::: EXTRACTO DE PÁGINA :::

En aquella época estábamos vivos
pero no sabíamos que existíamos. En aquella época éramos libres, tan libres y
tan vivos como sólo lo son los ríos, el mar o los pájaros. Las noticias nunca
nos estropeaban el día. Lo más que veíamos eran los Simpsons o algunos animales
salvajes de algún documental. Tan salvajes como nosotros, como nuestra libertad
o como el mar; tan salvajes como nuestra felicidad.
En aquella época el salón era un
hervidero de gente que iba y venía. Gente de paso. Transeúntes de nuestras vidas. Los libros nos crecían por las piernas y
trepaban como enredaderas cubriendo toda la casa. Llegaban a nosotros sin saber
cómo. El trasiego de gente y de libros era algo habitual en nuestro salón junto
con las fieras de los documentales.
En aquella época las confidencias
a altas horas de la madrugada eran habituales; tan habituales como el jengibre,
el limón y el cilantro en nuestro frigorífico. Cada día improvisábamos una
nueva receta y hacíamos competiciones culinarias. Ni en el Bulli se comía mejor
que en nuestra casa.

::: EXTRACTO DE DATOS :::

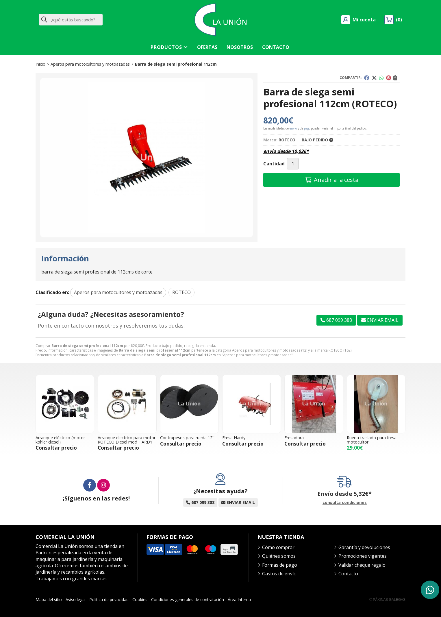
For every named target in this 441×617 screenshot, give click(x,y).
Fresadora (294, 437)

:::

▸ **OBJETIVO A**: Reproduce del texto sobre aquella época el tramo que va desde "En aquella época el" hasta "de los documentales.".
▸ **OBJETIVO B**:
Responde a estas preguntas sobre el texto sobre aquella época:
(i) ¿Qué programa de televisión se nombra además de los documentales?
(ii) ¿Qué tres ingredientes eran habituales en el frigorífico?
(iii) ¿Con qué se comparan los libros que trepaban cubriendo la casa?
▸ **OBJETIVO C**: Sigue escribiendo el texto sobre aquella época a partir de la última frase.
El material no hace falta para nada.

▸ **RESPUESTA A**:
En aquella época el salón era un
hervidero de gente que iba y venía. Gente de paso. Transeúntes de nuestras vidas. Los libros nos crecían por las piernas y
trepaban como enredaderas cubriendo toda la casa. Llegaban a nosotros sin saber
cómo. El trasiego de gente y de libros era algo habitual en nuestro salón junto
con las fieras de los documentales.

▸ **RESPUESTA B**:
(i) Los Simpsons.
(ii) El jengibre, el limón y el cilantro.
(iii) Con enredaderas.

▸ **RESPUESTA C**:
Hablábamos dos idiomas y nos
entendíamos en el idioma universal de las emociones. Reíamos cada tres palabras
y la cuarta era una ironía para hacer saltar la risa. Hicimos de esa casa algo
parecido a un hogar ocupado por desconocidos que compartían la comida,
experiencias, risas, confidencias y palabras en dos idiomas. Un extraño hogar;
sin niños, sin padre y madre.
En aquella época las primeras
palabras que escuchaba al levantarme eran: ¿Estás bien? Y claro que lo estaba,
nunca he estado mejor en mi vida. Yo escribía sin parar. Todo era motivo de
inspiración. Reciclábamos el plástico, los tapones, el vidrio, el papel y creo
que hasta estuvimos a punto de crear la patente de reciclar el aire que
respirábamos. La casa siempre olía a incienso, un olor que hacía juego con los
cubresofás de motivos hindúes del salón.
En aquella época el lunes era una
fiesta y el miércoles también. No teníamos que esperar al fin de semana.
Hablábamos de literatura, de metafísica, de Dios y de las extrañas costumbres
de los hombres del mundo al que no pertenecíamos, disidentes como éramos. Una
vez por semana nuestra casa se convertía como por arte de magia en local de
ensayo de una banda y disfrutábamos de música en directo y patatas fritas.
Música. Si algo no faltaba en aquella casa era la música. Ritmos latinos,
indies y punkis. Mucho rock. Pura diversidad que rezumaba por toda la casa.
Era extraño que escucháramos el
mar estando tan lejos de la playa, pero os juro que el ruido de los motores de
los coches que pasaban por la calle era como el de las olas del mar al ir a
morir a la orilla. Compartíamos la casa con un felino que cazaba mientras todos
dormíamos. Cuando llegamos teníamos el corazón roto y a base de jengibre y
cilantro fue cicatrizando.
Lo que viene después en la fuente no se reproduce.